Mungkin karena tubuhnya terbiasa kebas dengan udara yang ada di Negara tetangga, atau mungkin rindu ini mengalahkan rasa dingin yang melanda. Rinda terlambat. Tidak seperti biasanya.

Jelas bukan hal yang mengejutkan kalau Rin berlaku tidak seperti biasanya.

Karena biasanya Rin selalu di antar jemput olehnya, biasanya Rin selalu menjadi orang pertama yang menjadi tempat ia bercerita, biasanya Rin mengisi harinya sebagai pasangan kekasihnya. Tetapi kan, ia sudah memutuskan Rin. Memutuskan segala hubungan picisan di antara mereka. Memutuskan kebiasaan itu pula. Pantas kalau Rin berlaku tidak seperti biasanya.

Menelfon Rin, termasuk hal bunuh diri baginya. Karena mendapatkan Rin ingin bertemu dengan nya setelah ia memutuskan nya pun sudah begitu mewahnya. Biarlah waktu berharganya, dipotong menunggu Rin datang.

Dari kejauhan Bima dapat melihat tubuh jangkung Rin tengah berusaha menyebrang jalan. Jadi ingat dulu mereka selalu menyebrang bersama. Ararinda memakai dress lengan panjang selutut warna kuning pisang, yang bagusnya terlihat begitu pas dikenakan tubuh sintalnya.

"Maaf terlambat,Bim",

"Aku tadi udah pesenin kamu makanan yang biasa, tapi kayaknya udah dingin deh,Rin. Mau pesenin yang baru?".

Rinda menatap kea rah Bima sebentar. Menilik pria itu dalam-dalam. Intinya Cuma Bima gendutan. Terlihat lebih subur di negeri rantau. "Ndak. Tapi aku mau pesen jus mangga". Keheningan menyelimuti. Untuk pertama kalinya setelah sebelas tahun bersama, kesunyian itu datang tanpa pamit di antara mereka.

"Aku ndak punya waktu banyak,Bim", jelas Rin singkat "Kamu bisa mulai sekarang".

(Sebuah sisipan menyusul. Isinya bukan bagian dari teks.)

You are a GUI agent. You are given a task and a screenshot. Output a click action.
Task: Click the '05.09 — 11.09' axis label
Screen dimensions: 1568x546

Tanpa ragu, Bima menarik foto dari kumpulan map yang dibawanya. Menyodorkan nya pada Rin. Wanita itu menyipit. Menatap wanita paruh baya tengah berbelanja di toko kelontong yang jelas-jelas khas pasar eropa. Yang mengejutkan, rupa ibu itu adalah dirinya versi tua dan versi mata berbeda.

Menolak untuk memberikan ekspresi berlebihan, Rin berdeham kecil. Kembali meneguk jus mangga nya dengan tenang.

"Jadi kamu cuma mau bilang ini?",

"Cuma? Rin, ini bukan cuma. Kamu nggak bisa lihat dia itu mirip banget sama kamu? Kamu nggak curiga sama sekali?".

"Setiap orang punya 7 kembaran nya di belahan dunia ini,Bim". Bima menatap Rin terkejut. Sikap Rin jauh dari jangkauan nya, meski ia sadar hati Rin untuknya masih jatuh tak jauh darinya sekarang. Perempuan itu menutup gerbang jauh-jauh untuk dekat dengan nya.

Rinda bisa melihat itu. Rindu Bima yang dibawanya bersama secarik foto itu. Pria itu kembali menikmati kopinya dalam diam, meski Rin tahu Bima tengah berusaha menelan pahitnya harapan.

"Rin aku-"

Ponsel Rin berdering nyaring. Niat awal ingin Rin reject tapi melihat nama ibu ia langsung mengangkatnya. Mendapat instruksi untuk cepat pulang, secepat kilat merapikan barang nya menyisihkan uang dan menolak keras tawaran Bima untuk membayar makanan nya.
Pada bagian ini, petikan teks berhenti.